- [GOAL OF THE EXERCISE]
Determine the number of lines of the records below that include "agent". Respond with the number and no other text.

Collected data entries
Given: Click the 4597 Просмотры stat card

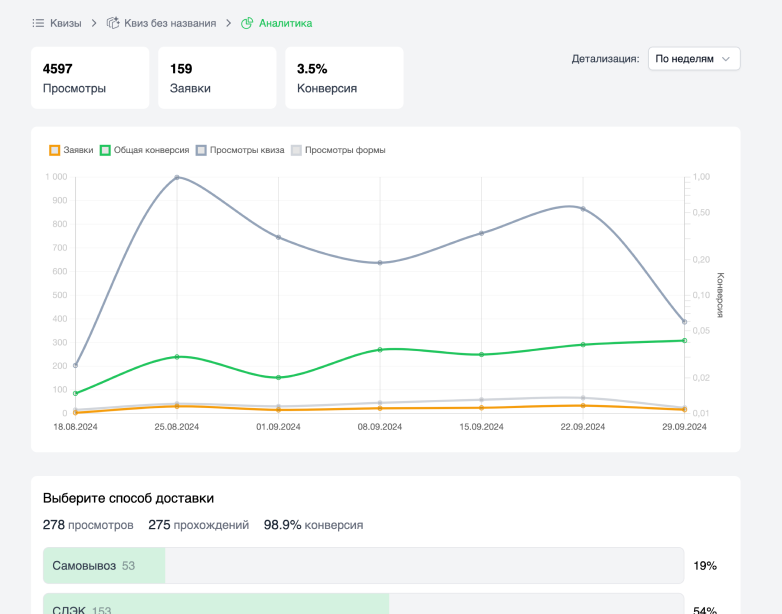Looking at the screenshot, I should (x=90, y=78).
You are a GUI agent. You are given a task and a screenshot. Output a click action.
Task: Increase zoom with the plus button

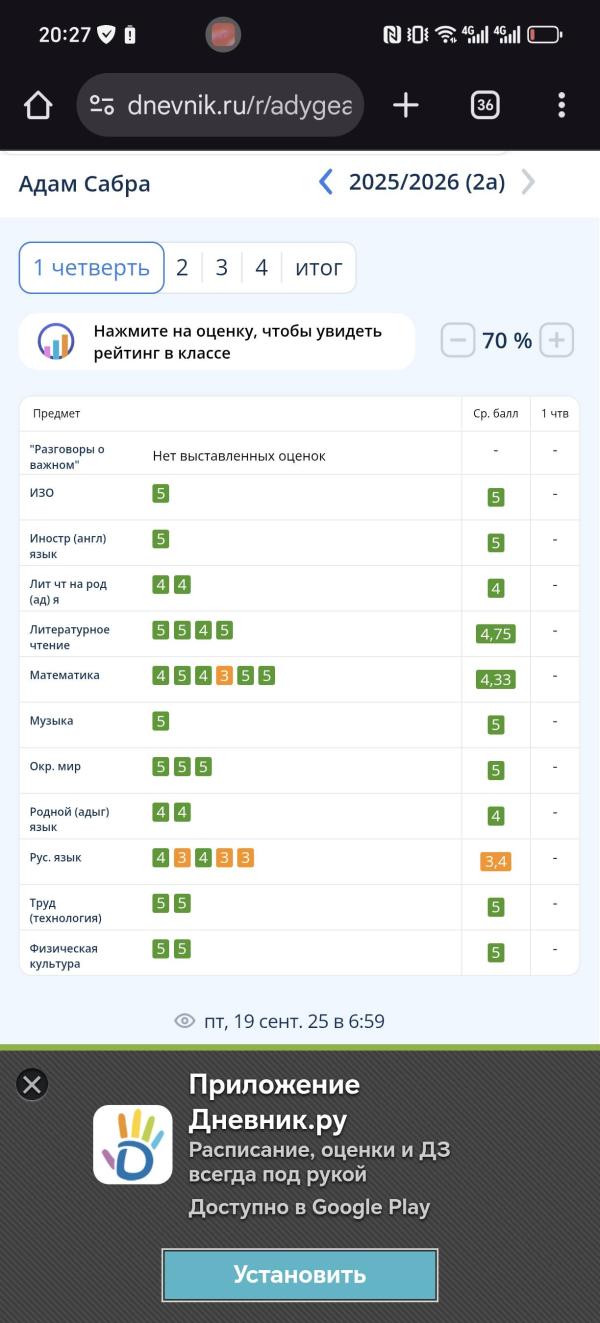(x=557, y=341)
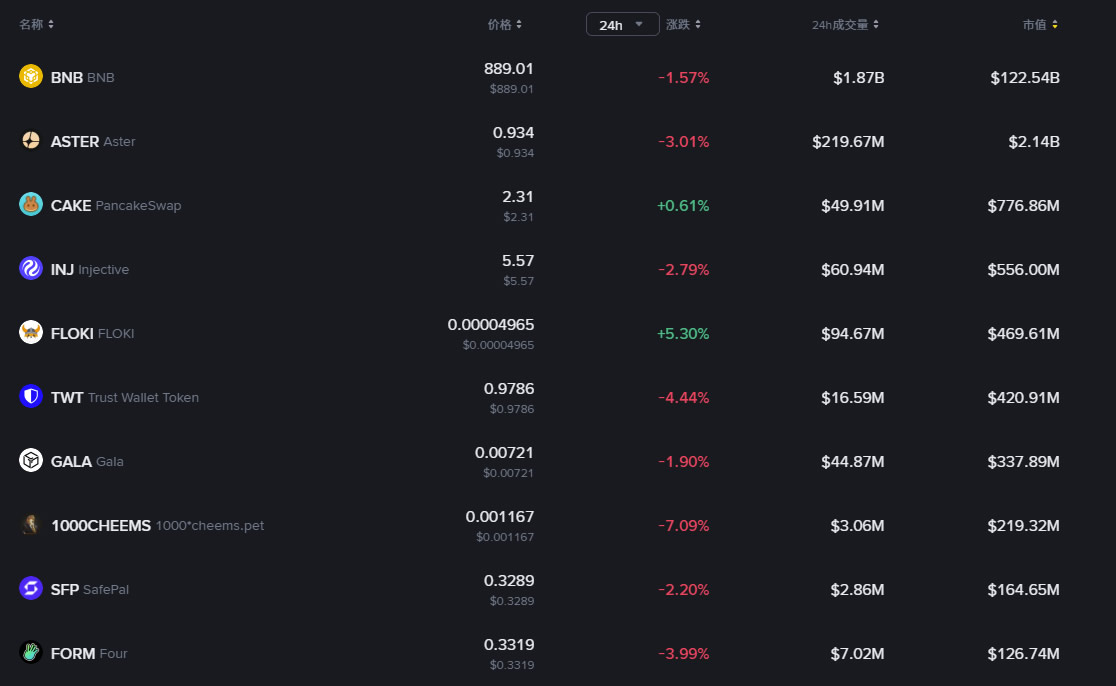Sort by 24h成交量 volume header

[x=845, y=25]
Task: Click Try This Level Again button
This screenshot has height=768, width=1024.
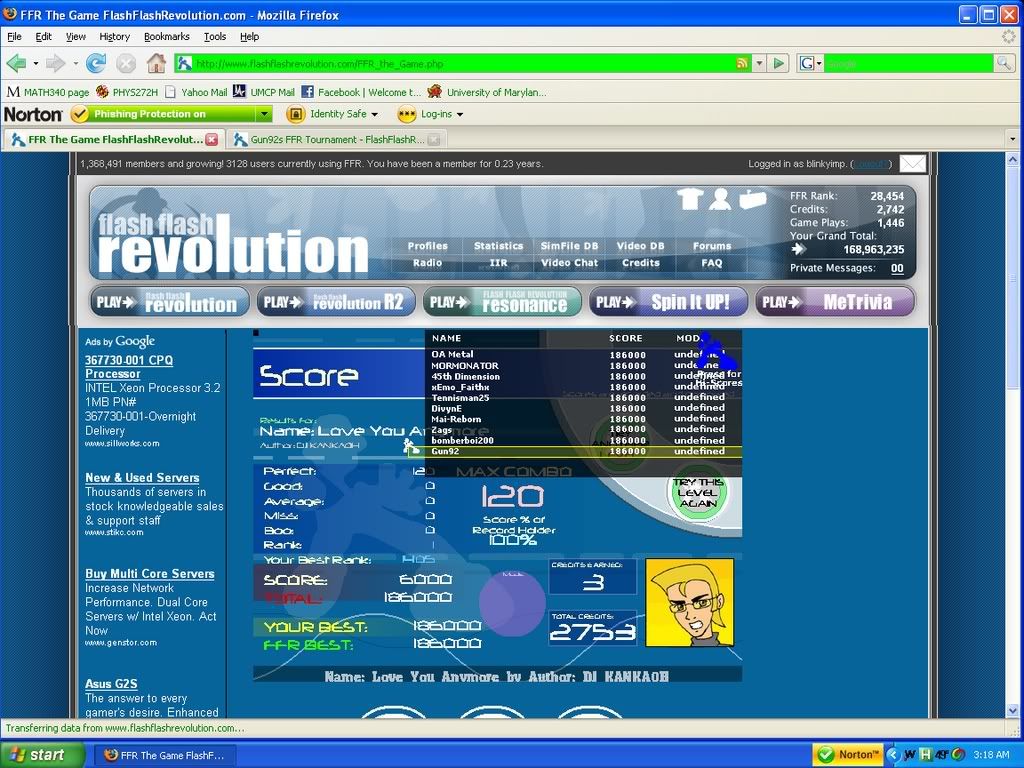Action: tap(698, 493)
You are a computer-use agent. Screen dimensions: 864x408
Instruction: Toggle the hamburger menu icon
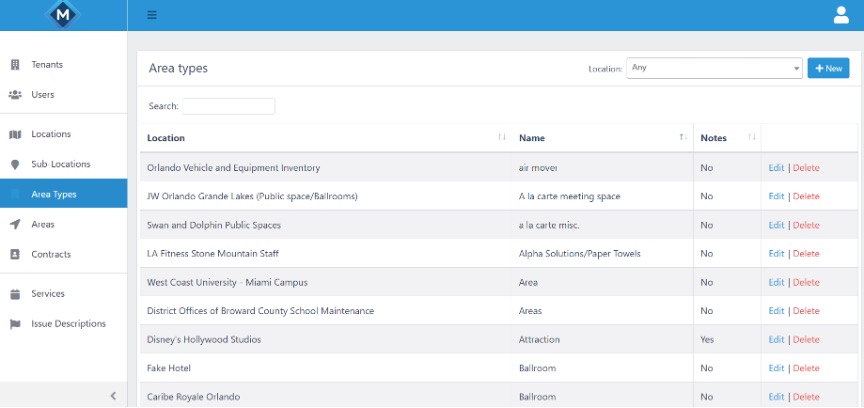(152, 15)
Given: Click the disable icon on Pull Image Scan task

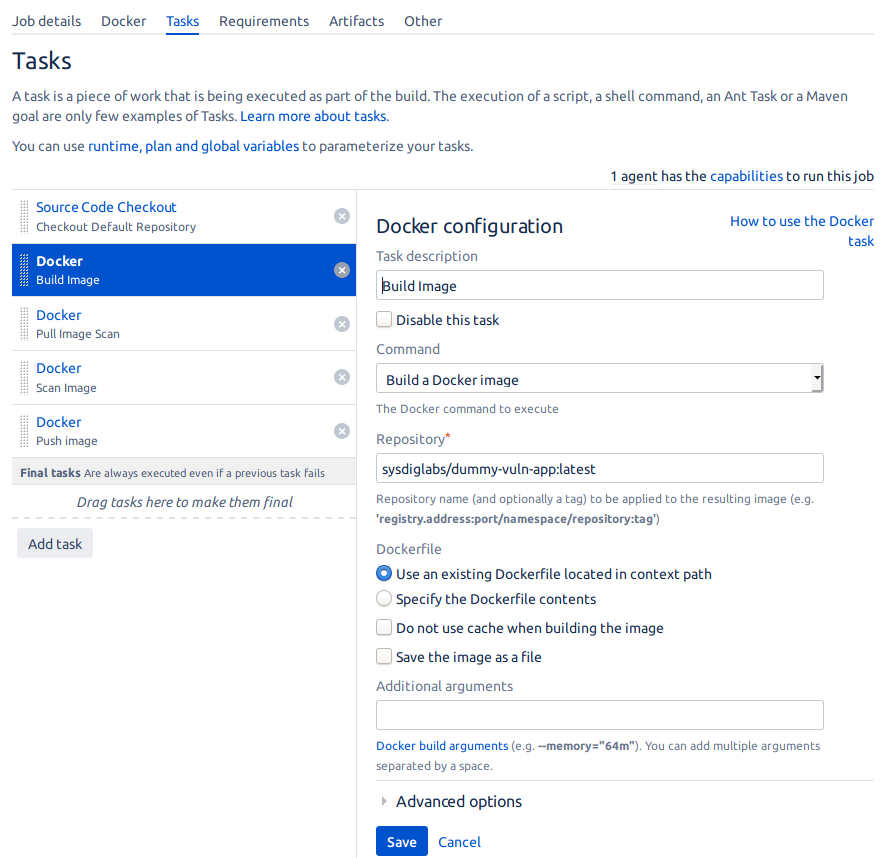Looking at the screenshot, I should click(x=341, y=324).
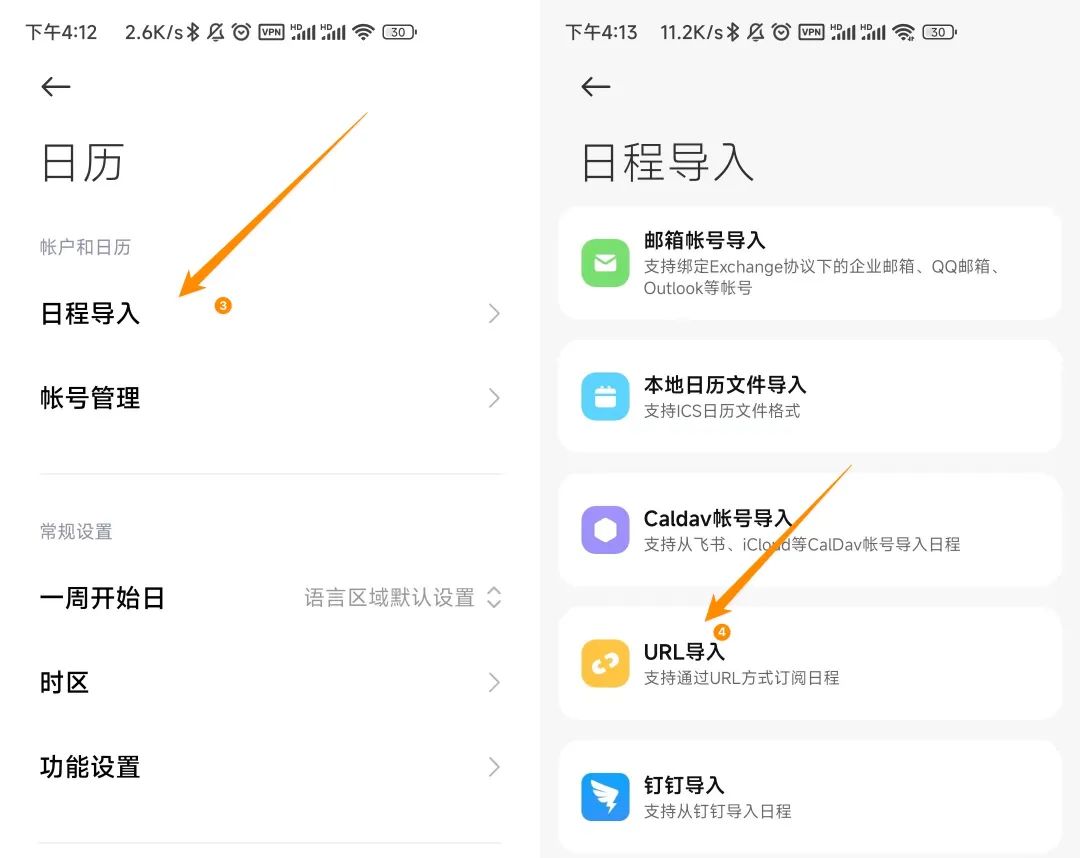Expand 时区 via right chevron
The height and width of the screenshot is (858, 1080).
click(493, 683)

- [SOLUTION]
2